What the exercise asks
Needed from the data below: every line from the one with "Screen dimensions: 1122x992" up to and including the one with "Open the AI assistant sparkle icon", repeated exactly and with nothing else.
═══ Exercise inputs
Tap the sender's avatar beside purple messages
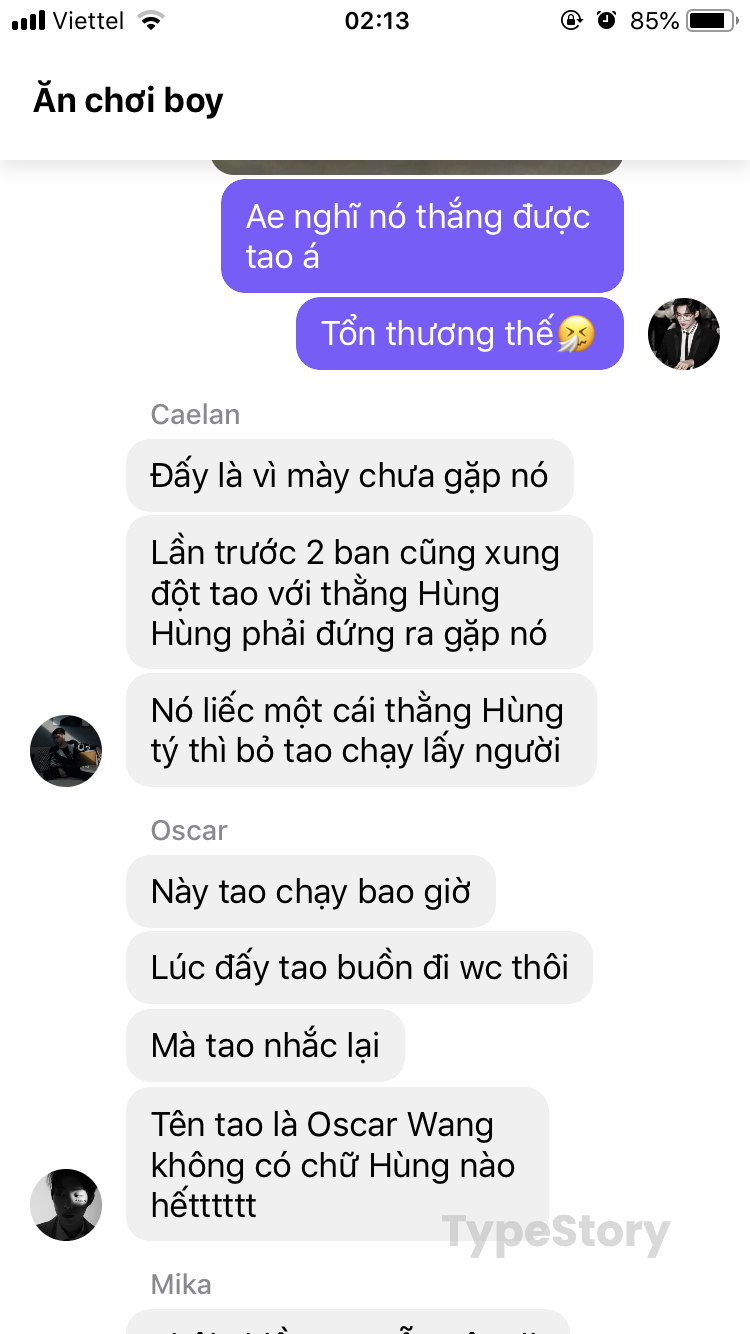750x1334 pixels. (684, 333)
══════
═══ Exercise inputs
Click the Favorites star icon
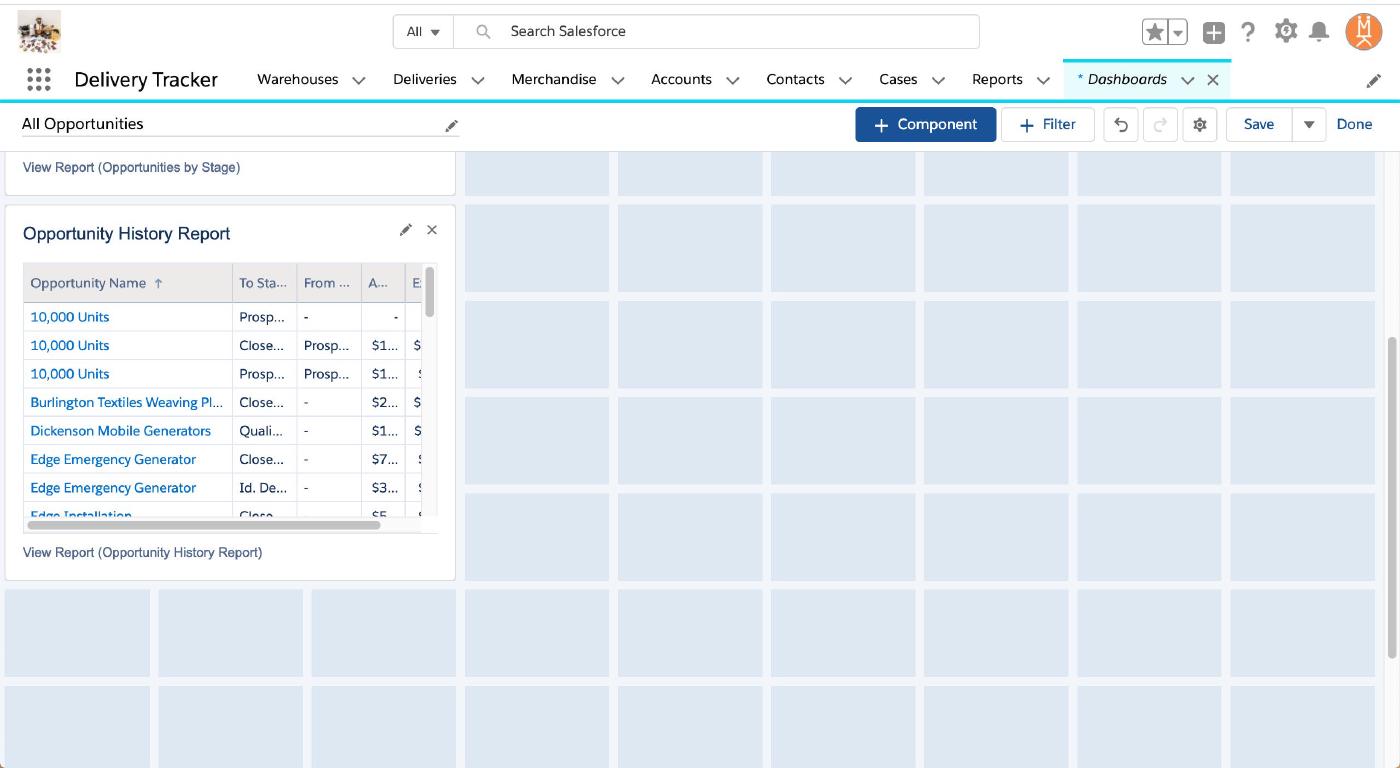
══════
═══ Exercise inputs
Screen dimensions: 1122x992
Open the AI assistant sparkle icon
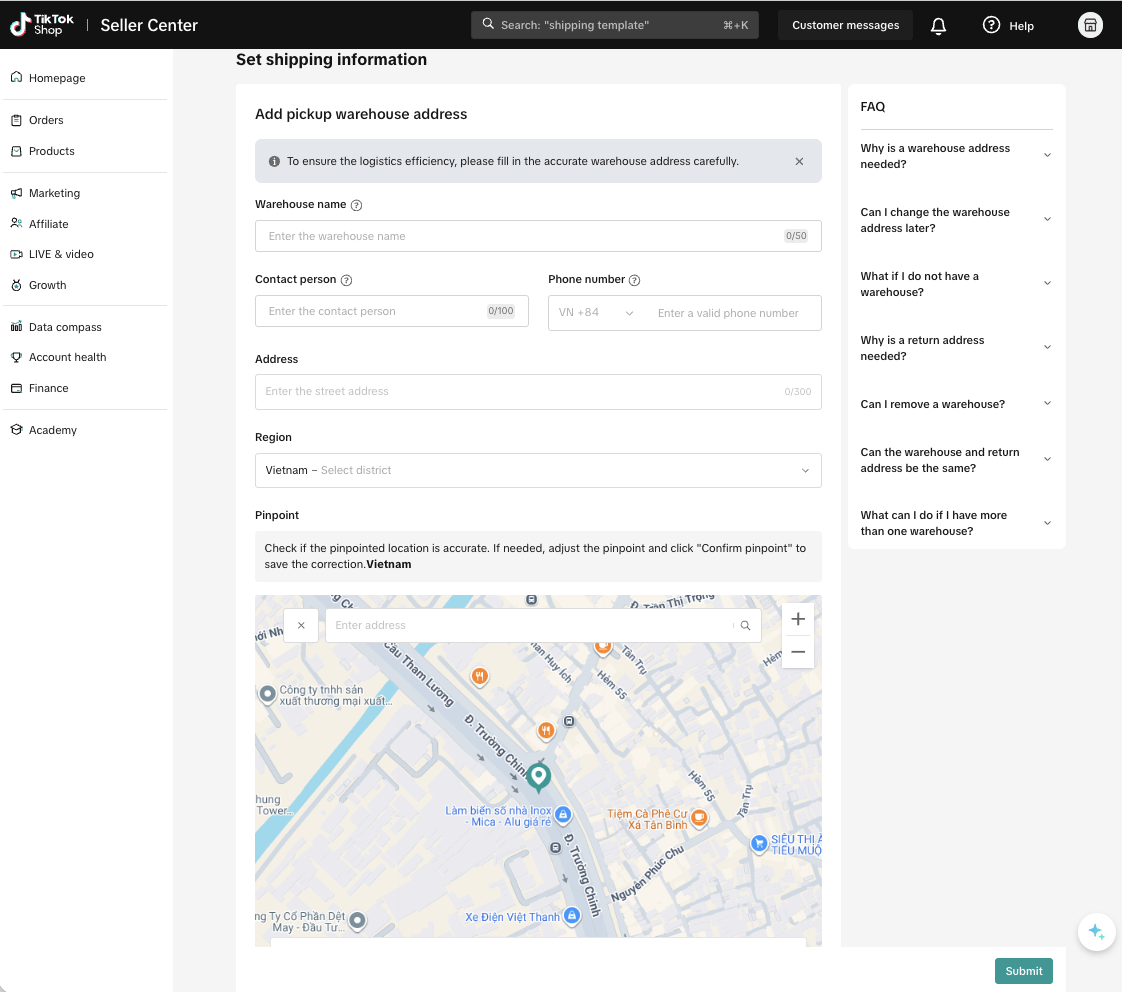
══════
Written response
Screen dimensions: 1122x992
Open the AI assistant sparkle icon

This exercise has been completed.